Larger lacertid lizard species produce higher than expected iliotibialis muscle power output; the evolution of muscle contractile mechanics with body size in lacertid lizards

Abstract

Increases in body size can lead to alterations in morphology, physiology, locomotor performance and behavior of animals. Most studies considering the effects of scaling on muscle performance have studied within species effects, with few studies considering differences between species. A previous review of published data indicated that maximum muscle shortening velocity decreases, but that maximum isometric stress does not change, with increased body mass across species of terrestrial animals. However, such previous analyses have not accounted for the phylogenetic relatedness of the species studied.

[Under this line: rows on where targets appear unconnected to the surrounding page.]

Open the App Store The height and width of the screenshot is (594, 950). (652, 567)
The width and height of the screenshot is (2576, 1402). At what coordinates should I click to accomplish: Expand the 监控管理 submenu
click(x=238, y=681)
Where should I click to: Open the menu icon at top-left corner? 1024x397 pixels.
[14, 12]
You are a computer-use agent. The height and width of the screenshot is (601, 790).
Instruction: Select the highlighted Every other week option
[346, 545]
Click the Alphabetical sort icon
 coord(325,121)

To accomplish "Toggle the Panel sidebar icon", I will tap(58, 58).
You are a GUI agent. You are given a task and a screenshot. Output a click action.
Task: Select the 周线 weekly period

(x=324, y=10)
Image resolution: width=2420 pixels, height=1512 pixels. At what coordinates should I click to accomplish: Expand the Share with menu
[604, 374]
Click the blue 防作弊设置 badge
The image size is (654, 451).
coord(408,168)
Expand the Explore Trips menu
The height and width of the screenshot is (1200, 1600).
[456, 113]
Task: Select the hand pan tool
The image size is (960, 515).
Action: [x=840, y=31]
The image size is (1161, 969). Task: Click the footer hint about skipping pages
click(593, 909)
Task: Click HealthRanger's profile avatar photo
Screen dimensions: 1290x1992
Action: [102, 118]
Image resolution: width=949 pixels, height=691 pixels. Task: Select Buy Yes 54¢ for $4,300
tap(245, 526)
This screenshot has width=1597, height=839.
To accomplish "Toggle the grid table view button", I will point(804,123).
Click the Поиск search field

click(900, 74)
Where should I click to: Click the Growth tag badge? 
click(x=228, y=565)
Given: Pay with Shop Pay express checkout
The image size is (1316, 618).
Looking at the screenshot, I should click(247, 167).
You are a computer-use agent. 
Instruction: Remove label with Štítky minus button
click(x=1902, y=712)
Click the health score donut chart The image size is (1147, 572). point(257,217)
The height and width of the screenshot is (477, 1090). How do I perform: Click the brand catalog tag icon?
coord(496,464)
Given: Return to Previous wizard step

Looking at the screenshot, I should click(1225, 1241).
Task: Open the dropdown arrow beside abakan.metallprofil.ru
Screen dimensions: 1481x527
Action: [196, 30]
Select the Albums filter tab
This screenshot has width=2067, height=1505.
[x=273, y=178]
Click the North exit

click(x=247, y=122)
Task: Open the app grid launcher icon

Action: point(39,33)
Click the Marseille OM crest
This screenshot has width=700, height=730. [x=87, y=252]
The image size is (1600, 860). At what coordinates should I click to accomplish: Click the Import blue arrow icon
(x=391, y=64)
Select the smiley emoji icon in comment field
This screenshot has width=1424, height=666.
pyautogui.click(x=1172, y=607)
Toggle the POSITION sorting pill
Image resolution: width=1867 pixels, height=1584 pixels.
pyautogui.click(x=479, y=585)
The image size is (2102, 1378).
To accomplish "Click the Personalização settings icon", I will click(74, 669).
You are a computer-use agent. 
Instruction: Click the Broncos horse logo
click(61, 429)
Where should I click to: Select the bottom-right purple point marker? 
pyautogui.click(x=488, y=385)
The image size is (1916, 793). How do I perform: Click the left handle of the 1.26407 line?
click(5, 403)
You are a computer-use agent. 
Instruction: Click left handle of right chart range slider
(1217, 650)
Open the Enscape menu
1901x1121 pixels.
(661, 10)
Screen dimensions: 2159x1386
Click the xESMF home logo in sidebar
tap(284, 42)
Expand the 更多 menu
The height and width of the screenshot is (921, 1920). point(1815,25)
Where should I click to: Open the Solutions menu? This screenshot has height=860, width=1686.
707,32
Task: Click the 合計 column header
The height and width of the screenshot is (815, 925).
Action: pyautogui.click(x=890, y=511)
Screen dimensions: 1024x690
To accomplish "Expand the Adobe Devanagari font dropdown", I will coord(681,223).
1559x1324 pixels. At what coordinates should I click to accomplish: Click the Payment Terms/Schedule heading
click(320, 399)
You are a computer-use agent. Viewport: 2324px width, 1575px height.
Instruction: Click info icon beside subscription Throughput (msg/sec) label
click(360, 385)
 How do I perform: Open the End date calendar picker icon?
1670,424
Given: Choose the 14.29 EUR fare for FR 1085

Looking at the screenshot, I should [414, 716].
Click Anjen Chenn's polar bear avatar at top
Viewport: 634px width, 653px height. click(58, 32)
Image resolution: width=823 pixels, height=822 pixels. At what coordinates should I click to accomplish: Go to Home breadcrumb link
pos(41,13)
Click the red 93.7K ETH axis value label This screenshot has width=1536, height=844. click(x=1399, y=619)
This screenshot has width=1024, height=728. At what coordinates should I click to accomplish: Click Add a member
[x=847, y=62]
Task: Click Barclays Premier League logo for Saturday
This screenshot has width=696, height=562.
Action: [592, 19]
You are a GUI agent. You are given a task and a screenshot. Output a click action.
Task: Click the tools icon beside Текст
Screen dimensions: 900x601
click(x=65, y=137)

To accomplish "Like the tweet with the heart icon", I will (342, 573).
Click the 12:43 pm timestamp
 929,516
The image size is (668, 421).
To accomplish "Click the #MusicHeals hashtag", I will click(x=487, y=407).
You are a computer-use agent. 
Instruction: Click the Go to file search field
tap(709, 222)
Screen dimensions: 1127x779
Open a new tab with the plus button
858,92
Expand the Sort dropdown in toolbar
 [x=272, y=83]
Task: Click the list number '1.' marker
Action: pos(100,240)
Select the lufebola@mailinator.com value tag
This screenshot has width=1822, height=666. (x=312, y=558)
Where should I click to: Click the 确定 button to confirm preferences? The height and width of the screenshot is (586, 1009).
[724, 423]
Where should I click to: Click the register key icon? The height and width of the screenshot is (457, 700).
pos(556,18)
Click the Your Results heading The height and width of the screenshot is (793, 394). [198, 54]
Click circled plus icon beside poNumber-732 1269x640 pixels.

Our aim was to use phylogenetically informed analysis to determine the effects of body size on isolated iliotibialis muscle performance across 17 species of lacertid lizards. Between one and five individuals were used to obtain mean performance values for each species. We analysed the relationship between each variable and body size, as estimated by snout-vent length (SVL), whilst taking into account the phylogenetic relationships between species. We found that isometric tetanus relaxation time, maximal tetanus stress (force per muscle cross-sectional area) and maximal work loop power output (normalized to muscle mass) all significantly increased with greater SVL. In contrast, fatigue resistance during repeated work loops significantly decreased with SVL and there was no effect of size on tetanus activation time. If we compare our findings to those that would be predicted by dynamic similarity, then as these lacertid species become bigger there is a greater than expected increase in the normalized muscle power output, likely to counter the larger than expected increase in body mass.